Windows Header consts

Prudence via Digitalmars-d-learn digitalmars-d-learn at puremagic.com
Mon Sep 7 12:06:46 PDT 2015


On Monday, 7 September 2015 at 18:58:08 UTC, Adam D. Ruppe wrote:
> On Monday, 7 September 2015 at 18:42:59 UTC, Prudence wrote:
>> because it is confusing and hard for you to understand over
>
> Nope, I'm saying it is a pointless change. If you do that, 
> EVERY time you want to look something up, you need to rewrite 
> WM.* into WM_* since that's what the docs say. And then EVERY 
> time you copy/paste code from C or, again, the docs, you need 
> to change it the other way. (and moreover, it won't even work, 
> since like you pointed out, some enums have static if in part)
>
>
> That's a big hassle... and what's the benefit? What do you 
> actually gain by doing this?
>

It's called encapsulation. It prevents namespace pollution and 
identifier collision. It also makes intelligent easier, not to 
mention looks nicer, keeps everything tidy, and everything else 
that makes coding easier.

If you think mentally changing a . to a _ is a hassle then your 
in trouble! An apple a day simply won't help!

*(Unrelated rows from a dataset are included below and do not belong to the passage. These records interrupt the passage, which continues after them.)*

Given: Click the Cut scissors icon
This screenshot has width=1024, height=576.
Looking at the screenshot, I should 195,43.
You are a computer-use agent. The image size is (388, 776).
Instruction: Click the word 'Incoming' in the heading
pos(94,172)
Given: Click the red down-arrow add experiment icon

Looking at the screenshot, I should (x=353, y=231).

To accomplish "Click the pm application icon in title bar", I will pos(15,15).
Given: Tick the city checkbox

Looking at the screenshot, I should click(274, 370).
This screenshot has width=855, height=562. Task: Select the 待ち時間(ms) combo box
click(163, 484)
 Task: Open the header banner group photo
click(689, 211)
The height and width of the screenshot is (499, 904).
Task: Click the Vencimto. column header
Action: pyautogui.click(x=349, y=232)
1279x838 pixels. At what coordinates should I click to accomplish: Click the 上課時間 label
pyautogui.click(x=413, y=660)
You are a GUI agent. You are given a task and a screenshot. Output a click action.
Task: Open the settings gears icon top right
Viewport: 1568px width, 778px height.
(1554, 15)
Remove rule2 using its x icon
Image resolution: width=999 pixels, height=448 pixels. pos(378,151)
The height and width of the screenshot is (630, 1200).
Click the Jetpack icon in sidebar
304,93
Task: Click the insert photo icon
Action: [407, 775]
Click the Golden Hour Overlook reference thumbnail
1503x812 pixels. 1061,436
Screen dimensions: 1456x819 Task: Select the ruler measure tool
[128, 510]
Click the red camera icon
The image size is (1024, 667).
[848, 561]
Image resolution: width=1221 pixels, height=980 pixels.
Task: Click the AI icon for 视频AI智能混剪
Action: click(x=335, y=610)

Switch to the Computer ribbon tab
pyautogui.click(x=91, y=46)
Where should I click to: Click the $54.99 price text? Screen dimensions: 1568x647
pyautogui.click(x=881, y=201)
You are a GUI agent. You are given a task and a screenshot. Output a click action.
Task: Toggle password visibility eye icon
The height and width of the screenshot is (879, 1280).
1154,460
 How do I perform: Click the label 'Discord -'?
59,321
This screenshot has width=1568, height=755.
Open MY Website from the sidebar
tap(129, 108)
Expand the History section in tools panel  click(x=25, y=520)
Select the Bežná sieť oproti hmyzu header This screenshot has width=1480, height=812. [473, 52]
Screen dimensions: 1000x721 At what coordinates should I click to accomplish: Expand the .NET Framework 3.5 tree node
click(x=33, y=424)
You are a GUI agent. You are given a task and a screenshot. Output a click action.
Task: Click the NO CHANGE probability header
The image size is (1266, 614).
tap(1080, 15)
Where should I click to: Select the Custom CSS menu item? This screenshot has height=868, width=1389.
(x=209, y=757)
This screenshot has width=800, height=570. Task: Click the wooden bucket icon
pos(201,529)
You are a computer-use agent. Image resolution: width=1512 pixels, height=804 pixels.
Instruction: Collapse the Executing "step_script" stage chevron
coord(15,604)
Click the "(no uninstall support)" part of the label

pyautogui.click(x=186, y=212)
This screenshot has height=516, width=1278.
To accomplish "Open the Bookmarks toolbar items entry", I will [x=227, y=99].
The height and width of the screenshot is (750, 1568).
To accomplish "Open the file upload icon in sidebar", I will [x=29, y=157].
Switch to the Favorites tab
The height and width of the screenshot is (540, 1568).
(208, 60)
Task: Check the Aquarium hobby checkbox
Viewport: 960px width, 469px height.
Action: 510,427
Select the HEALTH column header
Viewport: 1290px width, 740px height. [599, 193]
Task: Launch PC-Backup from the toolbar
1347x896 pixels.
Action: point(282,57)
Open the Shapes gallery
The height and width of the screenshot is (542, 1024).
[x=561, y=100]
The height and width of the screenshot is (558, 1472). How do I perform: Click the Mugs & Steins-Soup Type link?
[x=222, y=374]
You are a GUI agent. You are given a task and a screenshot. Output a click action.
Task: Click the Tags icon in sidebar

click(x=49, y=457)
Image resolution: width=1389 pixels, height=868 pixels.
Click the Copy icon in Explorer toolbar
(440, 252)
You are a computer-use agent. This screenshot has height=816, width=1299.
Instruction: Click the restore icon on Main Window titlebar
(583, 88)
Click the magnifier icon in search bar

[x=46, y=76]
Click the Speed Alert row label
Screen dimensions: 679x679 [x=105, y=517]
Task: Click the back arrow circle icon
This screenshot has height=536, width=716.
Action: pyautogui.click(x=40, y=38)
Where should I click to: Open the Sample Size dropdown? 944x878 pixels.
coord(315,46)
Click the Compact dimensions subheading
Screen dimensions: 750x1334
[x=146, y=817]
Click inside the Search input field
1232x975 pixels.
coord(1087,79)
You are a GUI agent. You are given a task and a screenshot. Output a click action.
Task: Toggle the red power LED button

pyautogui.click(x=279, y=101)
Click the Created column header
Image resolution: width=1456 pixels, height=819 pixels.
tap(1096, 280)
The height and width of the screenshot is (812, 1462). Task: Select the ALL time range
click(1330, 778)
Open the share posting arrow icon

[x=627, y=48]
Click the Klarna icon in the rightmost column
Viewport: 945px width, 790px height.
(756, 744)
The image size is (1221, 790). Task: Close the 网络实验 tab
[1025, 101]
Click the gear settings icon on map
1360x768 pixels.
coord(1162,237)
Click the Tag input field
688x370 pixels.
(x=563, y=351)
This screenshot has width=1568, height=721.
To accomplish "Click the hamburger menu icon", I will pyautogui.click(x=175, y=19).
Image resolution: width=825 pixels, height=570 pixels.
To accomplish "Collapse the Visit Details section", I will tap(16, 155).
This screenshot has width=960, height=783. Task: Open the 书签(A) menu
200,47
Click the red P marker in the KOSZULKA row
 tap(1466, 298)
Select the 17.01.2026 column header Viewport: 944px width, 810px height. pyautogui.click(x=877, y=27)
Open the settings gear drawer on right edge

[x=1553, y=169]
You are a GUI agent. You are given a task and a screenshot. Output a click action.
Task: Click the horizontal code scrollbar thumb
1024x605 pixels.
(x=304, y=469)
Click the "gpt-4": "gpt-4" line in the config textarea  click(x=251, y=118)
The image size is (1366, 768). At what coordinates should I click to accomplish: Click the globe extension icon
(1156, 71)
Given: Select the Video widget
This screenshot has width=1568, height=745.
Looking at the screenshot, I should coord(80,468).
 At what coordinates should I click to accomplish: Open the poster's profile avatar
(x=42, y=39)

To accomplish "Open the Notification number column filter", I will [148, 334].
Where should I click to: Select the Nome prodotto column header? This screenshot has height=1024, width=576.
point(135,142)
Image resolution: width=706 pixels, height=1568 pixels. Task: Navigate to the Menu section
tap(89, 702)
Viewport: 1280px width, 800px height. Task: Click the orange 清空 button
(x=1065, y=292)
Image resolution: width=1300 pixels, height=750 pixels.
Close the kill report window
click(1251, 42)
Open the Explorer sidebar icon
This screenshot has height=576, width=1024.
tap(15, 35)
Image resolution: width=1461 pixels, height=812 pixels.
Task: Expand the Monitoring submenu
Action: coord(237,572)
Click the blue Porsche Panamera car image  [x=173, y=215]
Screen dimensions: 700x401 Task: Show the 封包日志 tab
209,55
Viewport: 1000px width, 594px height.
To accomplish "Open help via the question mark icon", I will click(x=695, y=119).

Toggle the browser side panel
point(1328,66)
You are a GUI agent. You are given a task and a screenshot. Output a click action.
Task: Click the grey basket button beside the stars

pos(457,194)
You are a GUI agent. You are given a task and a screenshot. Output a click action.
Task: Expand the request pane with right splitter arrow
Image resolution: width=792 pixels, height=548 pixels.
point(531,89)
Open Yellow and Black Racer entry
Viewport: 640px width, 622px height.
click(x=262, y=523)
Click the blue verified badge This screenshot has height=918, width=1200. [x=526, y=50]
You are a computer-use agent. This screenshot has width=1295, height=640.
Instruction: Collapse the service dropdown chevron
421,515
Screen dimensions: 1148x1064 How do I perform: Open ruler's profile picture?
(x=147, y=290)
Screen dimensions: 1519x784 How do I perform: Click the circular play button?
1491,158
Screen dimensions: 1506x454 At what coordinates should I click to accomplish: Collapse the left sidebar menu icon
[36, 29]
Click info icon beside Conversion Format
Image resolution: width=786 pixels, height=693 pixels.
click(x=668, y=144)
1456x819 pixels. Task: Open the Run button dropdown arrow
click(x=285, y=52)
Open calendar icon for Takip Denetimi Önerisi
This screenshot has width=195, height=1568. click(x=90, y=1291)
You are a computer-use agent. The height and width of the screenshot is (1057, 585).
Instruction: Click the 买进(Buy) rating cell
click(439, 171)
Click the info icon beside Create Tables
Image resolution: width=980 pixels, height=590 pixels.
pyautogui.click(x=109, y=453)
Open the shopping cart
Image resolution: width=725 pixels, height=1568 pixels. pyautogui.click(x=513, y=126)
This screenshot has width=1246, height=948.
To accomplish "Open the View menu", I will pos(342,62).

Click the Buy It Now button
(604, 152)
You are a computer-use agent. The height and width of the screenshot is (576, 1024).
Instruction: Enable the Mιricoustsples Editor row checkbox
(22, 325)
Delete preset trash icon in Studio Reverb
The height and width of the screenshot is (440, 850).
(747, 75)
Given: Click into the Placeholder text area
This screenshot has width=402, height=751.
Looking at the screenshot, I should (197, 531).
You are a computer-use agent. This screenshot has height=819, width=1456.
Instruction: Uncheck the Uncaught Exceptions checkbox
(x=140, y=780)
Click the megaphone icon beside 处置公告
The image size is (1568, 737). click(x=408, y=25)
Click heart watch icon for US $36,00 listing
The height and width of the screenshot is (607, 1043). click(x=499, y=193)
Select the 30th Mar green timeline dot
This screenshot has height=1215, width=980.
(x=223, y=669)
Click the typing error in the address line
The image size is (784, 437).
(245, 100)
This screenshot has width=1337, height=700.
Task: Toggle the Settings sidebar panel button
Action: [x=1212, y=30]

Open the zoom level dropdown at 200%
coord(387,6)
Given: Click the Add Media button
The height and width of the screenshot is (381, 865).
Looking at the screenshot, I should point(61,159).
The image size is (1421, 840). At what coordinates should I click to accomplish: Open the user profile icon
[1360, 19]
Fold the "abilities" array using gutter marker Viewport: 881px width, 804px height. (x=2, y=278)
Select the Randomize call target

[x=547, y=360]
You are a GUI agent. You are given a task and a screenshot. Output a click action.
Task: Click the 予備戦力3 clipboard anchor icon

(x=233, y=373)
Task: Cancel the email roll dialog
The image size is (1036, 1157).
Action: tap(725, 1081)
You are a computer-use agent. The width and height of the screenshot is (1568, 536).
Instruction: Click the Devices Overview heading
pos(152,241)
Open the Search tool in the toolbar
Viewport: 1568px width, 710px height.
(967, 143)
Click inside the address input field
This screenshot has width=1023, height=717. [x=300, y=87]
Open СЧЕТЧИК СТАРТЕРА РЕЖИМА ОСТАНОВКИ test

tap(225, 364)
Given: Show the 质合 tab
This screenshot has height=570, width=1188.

I understand porting code won't be as easy but a simple WM_ to WM 
replacement would fix 99% of the problems. Oh well, some people 
just don't like progress! Do you want to go back to using wooden 
wheels too? Is that better because it's easier to understand than 
the complexity of vulcanized rubber and carbon steel?


>> Did you do a lot of win32 programming back in the day?
>
> Yup, and I still do. The documented names have worked for 
> twenty years, why change them now?

That's what I figured! Get out of the dark ages!